El amor, el amor tan apasionado y brutal que sólo puede ser la caracterización de un darse-para-el-otro en un ser-el-otro que nos anula, que nos obliga a cambiarnos el nombre, que nos produce que hagamos absolutamente todo lo que esperamos que ese otro querrá de nosotros; Gatsby es el único hombre honrado que queda en el mundo, el único que puede sentir una pasión amorosa tan pura y sincera que atraviese todo el horror que desata el mundo. Los demás, garbanzos resecos por corazón, apenas sí pasan de ser caricaturas de la bondad y la humanidad. Daisy, la odiosa y vil Daisy, incapaz de aceptar su culpa y su mal permitiéndose siempre quedarse en la posición más cómoda; Tom Buchanan, marido de la anterior, es el pequeño gran miserable que para sentirse amado necesita estar-en-deseo por otras mujeres ‑amantes por doquier, ¿por qué no en un mundo absurdo?; Jordan Baker , la enamoradiza sin amor; y George y Myrtle Wilson, los hijos de la violencia, los únicos que sólo son capaces de conocer el hipotético amor que desgastan en sus labios a través de la crueldad, el engaño y la perfidia. ¡Todos catástrofes para el amor y la humanidad! Y nada más.
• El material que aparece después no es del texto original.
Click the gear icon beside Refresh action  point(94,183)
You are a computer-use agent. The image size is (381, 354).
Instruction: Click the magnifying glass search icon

¿Quien es Gatsby entonces? Es el único hombre honrado en un mundo que se está cayendo a pedazos porque, aun cuando su fortuna vendrá de algún modo propiciada por los métodos que no pueden ser vistos por nadie positivos, es el único que actúa siempre en una completa disposición a abrirse al otro, a conocer el amor auténtico en sí mismo. Los demás tienden hacia la conveniencia, hacia la racionalidad, hacia el abandono falso de una fiesta orquestada donde se despiertan lamentándose de la terrible resaca achacando el problema al otro; Gatsby está en la irracionalidad, en el amor, en su eterno volcarse en espiral en el centro del él-mismo que supone estar enamorado. Y el final, la piscina que no se ha utilizado en todo el verano, por fin utilizada, auspicia la tragedia: Gatsby, el último hombre-monstruo, no puedo seguir existiendo en un mundo que está regido por el caos producido por la racionalidad egoísta de los hombres malos. Tras él, tras Gatsby, sólo quedan los pétalos de rosa sangre adornando las paredes de la memoria de aquellas que supieron demasiado tarde que podrían haber sido él, que aun podrían convertirse en él.